Here’s what happened. I arrived at the convention center, and met my Animal Man editor, Art Young, who said, “Grant is here signing autographs. You should go introduce yourself.” I walk over to where they're doing their signing. They're dressed all in black, wearing dark sunglasses, very pale. I introduce myself. They look up, and extend a limp white hand to shake. They say something that, because of their accent, the noise of the hall, and the fact that they weren't speaking very loud, took me a moment to translate: “At last we meet.” They withdrew their hand, and went back to their signing. That was all. 

“Oh wow, this is so cool, they’ve never met before!” remarked one of the autograph seekers. I stood there awkwardly for a moment, then I walked away. I was furious. The next day, we were seated next to each other for an hour at the DC table, signing autographs. They didn’t speak to me or acknowledge me in any way. As the convention went on, stories were circulating of how they seemed to be cultivating a “I’m a weird British writer” act, which the fans loved, but wasn’t impressing anyone else. So it went. 

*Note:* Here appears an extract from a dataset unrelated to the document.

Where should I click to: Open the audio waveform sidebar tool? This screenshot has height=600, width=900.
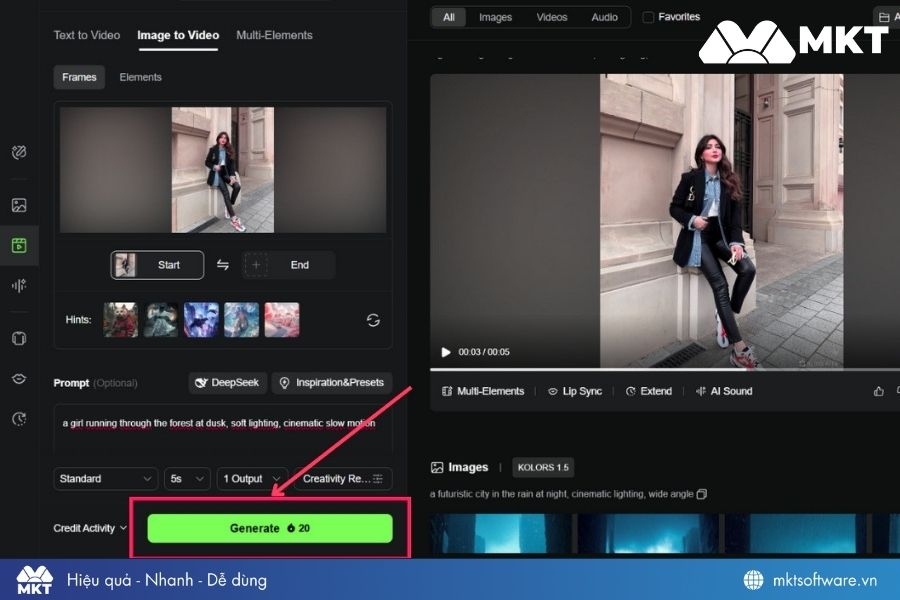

In 2002, I was again at the San Diego Comic-Con. One day I was walking from my hotel to the Convention Center, and noticed a knot of people ahead of me clustered around a figure with a shaved head. As I passed, the person with the shaved head glanced at me, our eyes met for a moment, and I walked on. A half a block later, I realized that the person with the shaved head was Grant. I thought to myself, “I should go back and say hello.” And then I thought, “Naw.” 

From "The Coyote Gospel", written by Grant Morrison, Art by Chaz Truog. DC Comics.

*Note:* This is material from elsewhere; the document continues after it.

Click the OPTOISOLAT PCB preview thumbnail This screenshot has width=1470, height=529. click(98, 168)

Your run on Animal Man has become something of an industry gold standard on how to approach modern superhero comics, imbuing them with a savvy, meta-existentialist vein that engaged a wider, maybe more erudite audience than had been previously done—Grant was citing John Broome, but also Italo Calvino and Jorge Luis Borges as influences on the acclaimed run, after all. What are you opinions about whether superhero fare should appeal primarily to a youth audience, or if they should develop a mature sensibility so that they can appeal to an aging audience of loyal, weekly readers—the so-called “Wednesday Warrior”—whose habits and interests aren’t necessarily experiencing a renewal, generationally speaking? I can’t imagine hitting a moving target of an audience is easy, or desirable. 

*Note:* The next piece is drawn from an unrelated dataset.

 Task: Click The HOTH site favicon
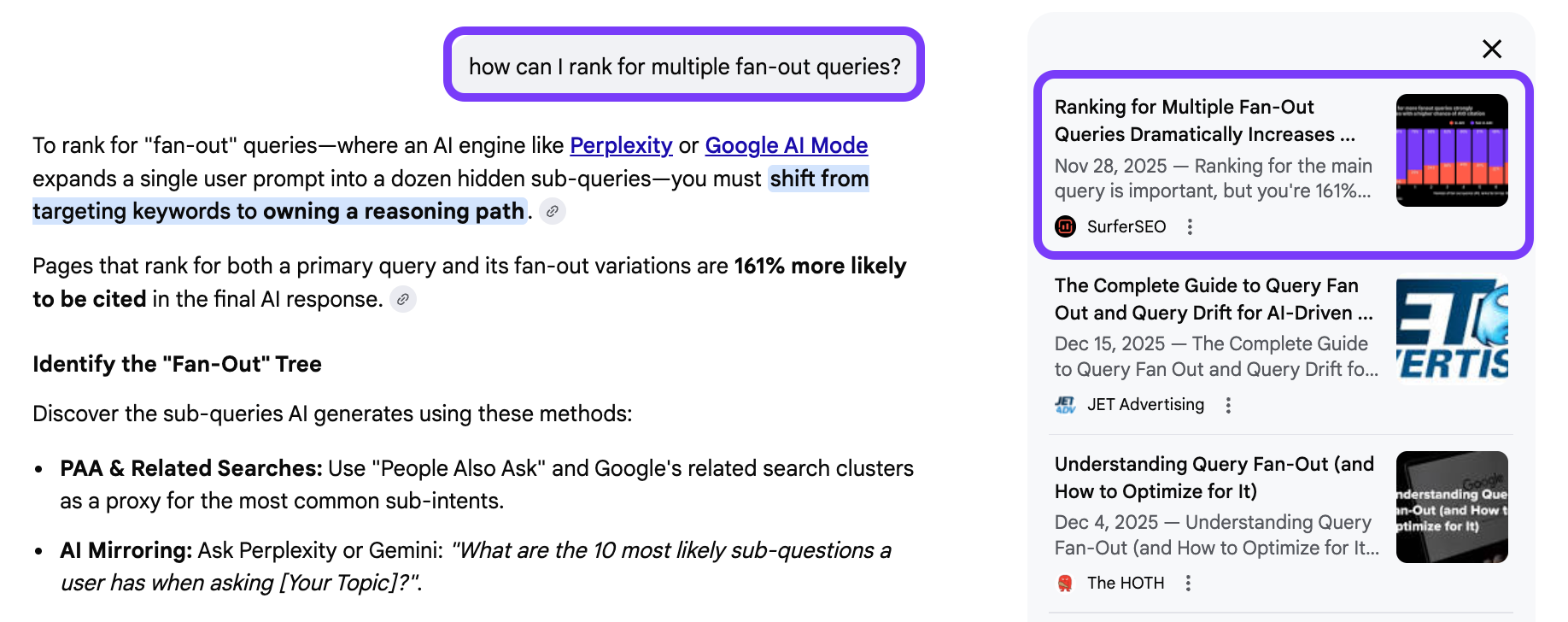pyautogui.click(x=1065, y=583)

I think it’s mostly a huge mistake to try to retool stuff that’s for kids into some dark, gritty, violent story. There are exceptions, of course. It depends on how it’s done. The first real comic book that I read when I was six or seven was Casper the Friendly Ghost. If you give him a dark back story, which isn’t hard to imagine—Casper the Accident Prone Child, Casper the Missing Child Whose Body Turns Up in the River, Casper who Turns Up Dead in a Bitter Custody Battle (he is basically a dead child, after all)—what have you accomplished? Who are you appealing to? It’s perverse. Do comics for adults, and let kids have their own. 

Although you continued the title with Peter Milligan, Animal Man #26 served as Morrison’s final issue on the title. Grant staged a now famous metafictional intervention in Buddy Baker’s life by writing themselves into the story à la Julie Schwartz in Flash #179. This was done to explain why Animal Man’s alter ego had been subjected to such harrowing events over the course of several years with you two at the helm. What were your thoughts when you received the script, and did you share Grant’s vision for how the series would end? I recall reading that Karen Berger [Vertigo imprint’s executive editor] was somewhat nonplussed by the idea. 

I wasn’t aware of the Julius Schwartz thing—Art Young used to comment that he could tell I wasn’t a FBG (Fan Boy Geek); some of that stuff went right over my head.

I remember commenting to someone after I’d read Grant’s final issue, “If this script were any more self-indulgent, the pages would be stuck together.” I couldn’t believe it. There’s a panel where Grant is talking, and Buddy is rolling his eyes in the background. He’s the proxy for me in that scene, thinking, “Are you kidding me with this crap?” 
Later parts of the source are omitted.